COLUMBUS, Ohio — As a high schooler at Cincinnati Taft, Adolphus Washington was a 250-pound speed-rushing defensive end who would shoot off the edge and track the football from all angles. He was able to chase down ball carriers or put pressure on quarterbacks with equal prejudice.
Adolphus Washington Finally at Home on the Inside
By Tony Gerdeman
When he arrived at Ohio State, however, he was still an edge rusher, but he came in considerably bigger. Weighing in as a 289-pound freshman, Washington finished the 2012 season with three sacks and plenty of promise
In 2013, he again set up shop at defensive end, but battled injuries throughout the season, eventually giving way to freshman phenom Joey Bosa. Even though he only missed two games, he was hampered for most of the season.
When he was finally back to full strength he moved between both defensive end and defensive tackle, starting at each over the course of the last four games.
Photo by Jim Davidson
This season, however, Washington is a defensive tackle, and he's there to stay.
"Inside for good," Washington said of his new home.
"At first I was nervous and scared about it, but now that I've got the whole of it, it's just whatever. I'm just gonna go out there and play."
New positions are always going to bring some nerves with them, but entering his junior season, Washington is now a veteran. What could he possibly be nervous about?
"Honestly? The double teams," he chuckled.
"Michael Bennett used to tell me about them. He used to be like, 'You just gotta get your pads low and fire off the ball.' So I'm like, 'I can do that. If that's all it takes, I can do that.' I've been doing really good with it this spring, especially going against guys like Pat Elflein and Antonio Underwood. If I can do it against them I know I can do it pretty much against anybody."
Moving from a spot at defensive end where a pass rusher can sometimes go completely unblocked, to defensive tackle where there is more congestion than your average underground rave is a huge adjustment.
Life becomes much different for a defensive lineman when they move inside, and Washington has seen it first hand when he experienced it himself a year ago. He has put what he learned to good use, however, and continues to make strides.
"I think he's really coming into his own in spring," said nose tackle Michael Bennett, who also was once a defensive end.
"He's blowing through double teams and really starting to control the line of scrimmage. He'd be the first to tell you that he struggled at it at first, but he's doing really well with it right now."
It takes a different mentality to live on the inside, and it involves expecting wave after wave of blockers while never accepting that you are being blocked.

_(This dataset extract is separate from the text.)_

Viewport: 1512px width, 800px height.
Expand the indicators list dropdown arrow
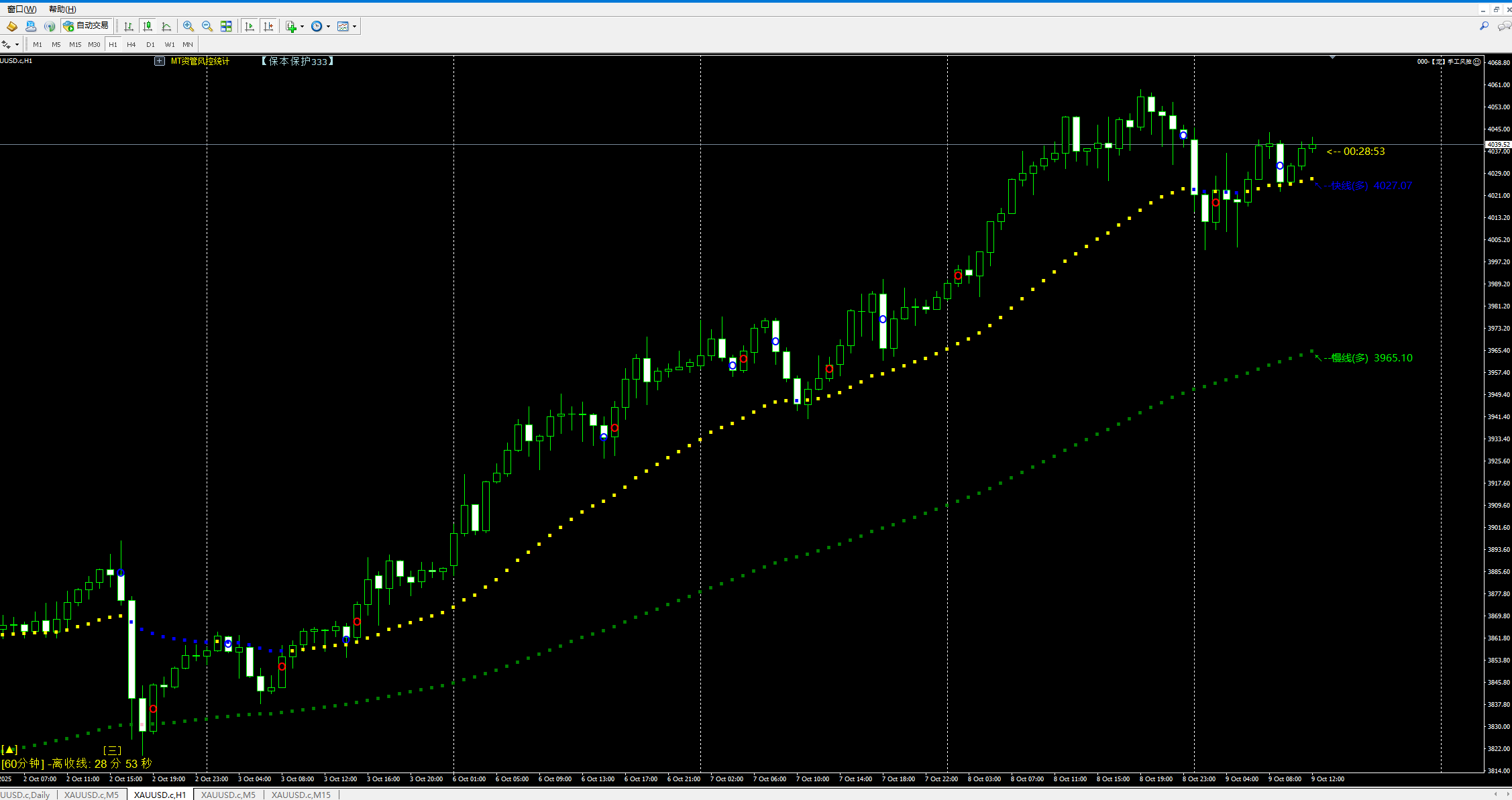[302, 27]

"You just kind of have to have a little grittier mindset when you move inside," Bennett explained. "You just have to know that you're going to get double teams and know that guys are trying to get you so you've got to get to them before they get to you.
"With end you can kind of sit back. You beat one guy and then read the play and go get the ball. With three technique or nose guard, you've got to beat two guys and then hope that nobody is coming across the line of scrimmage to hit you and then try to get the ball. It's just a little different."
Making things easier for Washington, however, is the fact that he is completely healthy. After suffering through a disappointing sophomore year capsized by injuries, Washington is ready to become the dynamic player many expected him to become a year ago -- he'll just be doing it at a different position.
Washington has always been a very good pass rusher, but now as an inside presence, he has to become a run stopper as well. Getting an entire offseason, spring and summer at defensive tackle will be invaluable to him in that regard. With the work that he has put in, the results should follow.
"He's really worked hard," said defensive line coach Larry Johnson.
"He's had a really good spring, he really has. We moved him to the inside because of the pass rush ability. He's playing the run really nice and he's done a great job for us."
The life of a defensive tackle may not appeal to most, but for Adolphus Washington, he now considers it home sweet home.